DATA SUPPLIED =>
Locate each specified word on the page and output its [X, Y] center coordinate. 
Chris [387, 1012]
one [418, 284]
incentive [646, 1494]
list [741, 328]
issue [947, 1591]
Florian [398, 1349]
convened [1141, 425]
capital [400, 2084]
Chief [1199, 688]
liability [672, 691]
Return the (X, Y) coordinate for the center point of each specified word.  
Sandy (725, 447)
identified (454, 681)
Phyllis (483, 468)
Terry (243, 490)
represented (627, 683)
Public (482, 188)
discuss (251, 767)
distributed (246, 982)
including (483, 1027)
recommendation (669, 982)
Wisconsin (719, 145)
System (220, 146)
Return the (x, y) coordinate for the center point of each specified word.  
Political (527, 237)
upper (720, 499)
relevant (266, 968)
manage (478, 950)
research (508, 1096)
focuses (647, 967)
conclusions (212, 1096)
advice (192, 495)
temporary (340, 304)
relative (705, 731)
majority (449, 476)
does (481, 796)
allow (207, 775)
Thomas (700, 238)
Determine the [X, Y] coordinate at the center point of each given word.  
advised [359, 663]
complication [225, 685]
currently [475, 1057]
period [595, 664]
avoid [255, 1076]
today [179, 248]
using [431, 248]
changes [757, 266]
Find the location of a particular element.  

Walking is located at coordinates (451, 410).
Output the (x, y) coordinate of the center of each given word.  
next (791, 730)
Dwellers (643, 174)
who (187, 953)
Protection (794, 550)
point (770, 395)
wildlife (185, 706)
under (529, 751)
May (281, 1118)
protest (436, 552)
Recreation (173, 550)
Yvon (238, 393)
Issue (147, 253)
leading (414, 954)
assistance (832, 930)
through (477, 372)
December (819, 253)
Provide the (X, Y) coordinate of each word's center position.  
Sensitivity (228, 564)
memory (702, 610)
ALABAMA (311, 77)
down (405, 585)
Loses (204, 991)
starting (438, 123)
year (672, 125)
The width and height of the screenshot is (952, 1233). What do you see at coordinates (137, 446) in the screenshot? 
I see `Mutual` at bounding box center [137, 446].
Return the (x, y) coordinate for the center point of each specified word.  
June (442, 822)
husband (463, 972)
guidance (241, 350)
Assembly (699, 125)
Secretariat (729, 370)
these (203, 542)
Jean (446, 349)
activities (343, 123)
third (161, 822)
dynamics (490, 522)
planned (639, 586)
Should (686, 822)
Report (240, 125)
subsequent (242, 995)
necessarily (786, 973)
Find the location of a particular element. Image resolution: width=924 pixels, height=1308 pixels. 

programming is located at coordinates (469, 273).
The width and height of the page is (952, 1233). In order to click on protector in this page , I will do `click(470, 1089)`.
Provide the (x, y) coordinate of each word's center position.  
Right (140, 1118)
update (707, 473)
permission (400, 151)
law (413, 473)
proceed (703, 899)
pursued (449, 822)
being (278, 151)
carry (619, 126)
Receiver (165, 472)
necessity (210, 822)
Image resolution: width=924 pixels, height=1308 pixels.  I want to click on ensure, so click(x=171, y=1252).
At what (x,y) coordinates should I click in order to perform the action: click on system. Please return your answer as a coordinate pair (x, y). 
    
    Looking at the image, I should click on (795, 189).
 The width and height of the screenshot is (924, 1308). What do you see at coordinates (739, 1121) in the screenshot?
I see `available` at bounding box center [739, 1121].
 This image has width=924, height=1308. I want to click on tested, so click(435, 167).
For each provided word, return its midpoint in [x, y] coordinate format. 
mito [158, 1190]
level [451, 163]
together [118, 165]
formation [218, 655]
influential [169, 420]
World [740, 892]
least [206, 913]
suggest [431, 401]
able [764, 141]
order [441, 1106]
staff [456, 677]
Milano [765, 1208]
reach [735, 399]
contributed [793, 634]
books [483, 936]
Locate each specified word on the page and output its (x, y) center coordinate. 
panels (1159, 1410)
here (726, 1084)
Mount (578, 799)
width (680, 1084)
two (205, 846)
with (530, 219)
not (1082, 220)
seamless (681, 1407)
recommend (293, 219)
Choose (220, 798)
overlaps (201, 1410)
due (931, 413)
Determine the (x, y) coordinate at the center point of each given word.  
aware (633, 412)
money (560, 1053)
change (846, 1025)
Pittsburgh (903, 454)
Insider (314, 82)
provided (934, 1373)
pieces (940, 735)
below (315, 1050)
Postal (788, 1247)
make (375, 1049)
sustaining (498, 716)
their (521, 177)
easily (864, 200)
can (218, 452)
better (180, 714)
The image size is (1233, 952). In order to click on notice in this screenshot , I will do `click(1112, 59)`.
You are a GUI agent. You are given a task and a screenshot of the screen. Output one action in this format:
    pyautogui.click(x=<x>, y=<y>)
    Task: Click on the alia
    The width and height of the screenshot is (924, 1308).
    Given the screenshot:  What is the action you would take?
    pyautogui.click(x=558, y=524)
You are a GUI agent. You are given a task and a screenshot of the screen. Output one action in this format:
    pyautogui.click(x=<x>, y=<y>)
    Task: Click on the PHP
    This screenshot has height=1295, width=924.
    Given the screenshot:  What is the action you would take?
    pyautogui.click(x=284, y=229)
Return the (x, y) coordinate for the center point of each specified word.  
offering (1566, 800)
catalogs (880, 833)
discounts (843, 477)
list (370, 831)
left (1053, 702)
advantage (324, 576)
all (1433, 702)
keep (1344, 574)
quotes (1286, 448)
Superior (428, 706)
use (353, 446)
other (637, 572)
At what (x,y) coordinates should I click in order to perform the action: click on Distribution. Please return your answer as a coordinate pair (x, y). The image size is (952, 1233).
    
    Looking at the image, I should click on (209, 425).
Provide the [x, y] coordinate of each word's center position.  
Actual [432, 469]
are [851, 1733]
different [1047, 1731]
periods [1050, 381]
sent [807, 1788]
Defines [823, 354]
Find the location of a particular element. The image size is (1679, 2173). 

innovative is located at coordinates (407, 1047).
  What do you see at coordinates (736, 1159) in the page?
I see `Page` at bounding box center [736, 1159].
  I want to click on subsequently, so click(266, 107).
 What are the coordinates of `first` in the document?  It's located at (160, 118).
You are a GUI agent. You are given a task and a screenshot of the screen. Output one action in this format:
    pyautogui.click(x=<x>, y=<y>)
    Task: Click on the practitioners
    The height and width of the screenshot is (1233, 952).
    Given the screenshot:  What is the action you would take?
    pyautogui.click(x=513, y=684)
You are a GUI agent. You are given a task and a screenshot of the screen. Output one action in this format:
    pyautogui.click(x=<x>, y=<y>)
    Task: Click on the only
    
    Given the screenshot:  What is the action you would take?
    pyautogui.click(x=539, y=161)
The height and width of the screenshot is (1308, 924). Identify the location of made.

TASK TO COMPLETE => Copy all of the items above word for word, with no changes.

WORKED ANSWER =>
Locate each specified word on the page and output its [X, Y] center coordinate. 
Chris [387, 1012]
one [418, 284]
incentive [646, 1494]
list [741, 328]
issue [947, 1591]
Florian [398, 1349]
convened [1141, 425]
capital [400, 2084]
Chief [1199, 688]
liability [672, 691]
Return the (X, Y) coordinate for the center point of each specified word.  
Sandy (725, 447)
identified (454, 681)
Phyllis (483, 468)
Terry (243, 490)
represented (627, 683)
Public (482, 188)
discuss (251, 767)
distributed (246, 982)
including (483, 1027)
recommendation (669, 982)
Wisconsin (719, 145)
System (220, 146)
Return the (x, y) coordinate for the center point of each specified word.  
Political (527, 237)
upper (720, 499)
relevant (266, 968)
manage (478, 950)
research (508, 1096)
focuses (647, 967)
conclusions (212, 1096)
advice (192, 495)
temporary (340, 304)
relative (705, 731)
majority (449, 476)
does (481, 796)
allow (207, 775)
Thomas (700, 238)
Determine the [X, Y] coordinate at the center point of each given word.  
advised [359, 663]
complication [225, 685]
currently [475, 1057]
period [595, 664]
avoid [255, 1076]
today [179, 248]
using [431, 248]
changes [757, 266]
Find the location of a particular element.  

Walking is located at coordinates (451, 410).
Output the (x, y) coordinate of the center of each given word.  
next (791, 730)
Dwellers (643, 174)
who (187, 953)
Protection (794, 550)
point (770, 395)
wildlife (185, 706)
under (529, 751)
May (281, 1118)
protest (436, 552)
Recreation (173, 550)
Yvon (238, 393)
Issue (147, 253)
leading (414, 954)
assistance (832, 930)
through (477, 372)
December (819, 253)
Provide the (X, Y) coordinate of each word's center position.  
Sensitivity (228, 564)
memory (702, 610)
ALABAMA (311, 77)
down (405, 585)
Loses (204, 991)
starting (438, 123)
year (672, 125)
The width and height of the screenshot is (952, 1233). What do you see at coordinates (137, 446) in the screenshot? 
I see `Mutual` at bounding box center [137, 446].
Return the (x, y) coordinate for the center point of each specified word.  
June (442, 822)
husband (463, 972)
guidance (241, 350)
Assembly (699, 125)
Secretariat (729, 370)
these (203, 542)
Jean (446, 349)
activities (343, 123)
third (161, 822)
dynamics (490, 522)
planned (639, 586)
Should (686, 822)
Report (240, 125)
subsequent (242, 995)
necessarily (786, 973)
Find the location of a particular element. Image resolution: width=924 pixels, height=1308 pixels. 

programming is located at coordinates (469, 273).
The width and height of the page is (952, 1233). In order to click on protector in this page , I will do `click(470, 1089)`.
Provide the (x, y) coordinate of each word's center position.  
Right (140, 1118)
update (707, 473)
permission (400, 151)
law (413, 473)
proceed (703, 899)
pursued (449, 822)
being (278, 151)
carry (619, 126)
Receiver (165, 472)
necessity (210, 822)
Image resolution: width=924 pixels, height=1308 pixels.  I want to click on ensure, so click(x=171, y=1252).
At what (x,y) coordinates should I click in order to perform the action: click on system. Please return your answer as a coordinate pair (x, y). 
    
    Looking at the image, I should click on (795, 189).
 The width and height of the screenshot is (924, 1308). What do you see at coordinates (739, 1121) in the screenshot?
I see `available` at bounding box center [739, 1121].
 This image has width=924, height=1308. I want to click on tested, so click(435, 167).
For each provided word, return its midpoint in [x, y] coordinate format. 
mito [158, 1190]
level [451, 163]
together [118, 165]
formation [218, 655]
influential [169, 420]
World [740, 892]
least [206, 913]
suggest [431, 401]
able [764, 141]
order [441, 1106]
staff [456, 677]
Milano [765, 1208]
reach [735, 399]
contributed [793, 634]
books [483, 936]
Locate each specified word on the page and output its (x, y) center coordinate. 
panels (1159, 1410)
here (726, 1084)
Mount (578, 799)
width (680, 1084)
two (205, 846)
with (530, 219)
not (1082, 220)
seamless (681, 1407)
recommend (293, 219)
Choose (220, 798)
overlaps (201, 1410)
due (931, 413)
Determine the (x, y) coordinate at the center point of each given word.  
aware (633, 412)
money (560, 1053)
change (846, 1025)
Pittsburgh (903, 454)
Insider (314, 82)
provided (934, 1373)
pieces (940, 735)
below (315, 1050)
Postal (788, 1247)
make (375, 1049)
sustaining (498, 716)
their (521, 177)
easily (864, 200)
can (218, 452)
better (180, 714)
The image size is (1233, 952). In order to click on notice in this screenshot , I will do `click(1112, 59)`.
You are a GUI agent. You are given a task and a screenshot of the screen. Output one action in this format:
    pyautogui.click(x=<x>, y=<y>)
    Task: Click on the alia
    The width and height of the screenshot is (924, 1308).
    Given the screenshot:  What is the action you would take?
    pyautogui.click(x=558, y=524)
You are a GUI agent. You are given a task and a screenshot of the screen. Output one action in this format:
    pyautogui.click(x=<x>, y=<y>)
    Task: Click on the PHP
    This screenshot has height=1295, width=924.
    Given the screenshot:  What is the action you would take?
    pyautogui.click(x=284, y=229)
Return the (x, y) coordinate for the center point of each specified word.  
offering (1566, 800)
catalogs (880, 833)
discounts (843, 477)
list (370, 831)
left (1053, 702)
advantage (324, 576)
all (1433, 702)
keep (1344, 574)
quotes (1286, 448)
Superior (428, 706)
use (353, 446)
other (637, 572)
At what (x,y) coordinates should I click in order to perform the action: click on Distribution. Please return your answer as a coordinate pair (x, y). The image size is (952, 1233).
    
    Looking at the image, I should click on (209, 425).
Provide the [x, y] coordinate of each word's center position.  
Actual [432, 469]
are [851, 1733]
different [1047, 1731]
periods [1050, 381]
sent [807, 1788]
Defines [823, 354]
Find the location of a particular element. The image size is (1679, 2173). 

innovative is located at coordinates (407, 1047).
  What do you see at coordinates (736, 1159) in the page?
I see `Page` at bounding box center [736, 1159].
  I want to click on subsequently, so click(266, 107).
 What are the coordinates of `first` in the document?  It's located at (160, 118).
You are a GUI agent. You are given a task and a screenshot of the screen. Output one action in this format:
    pyautogui.click(x=<x>, y=<y>)
    Task: Click on the practitioners
    The height and width of the screenshot is (1233, 952).
    Given the screenshot:  What is the action you would take?
    pyautogui.click(x=513, y=684)
You are a GUI agent. You are given a task and a screenshot of the screen. Output one action in this format:
    pyautogui.click(x=<x>, y=<y>)
    Task: Click on the only
    
    Given the screenshot:  What is the action you would take?
    pyautogui.click(x=539, y=161)
The height and width of the screenshot is (1308, 924). Identify the location of made.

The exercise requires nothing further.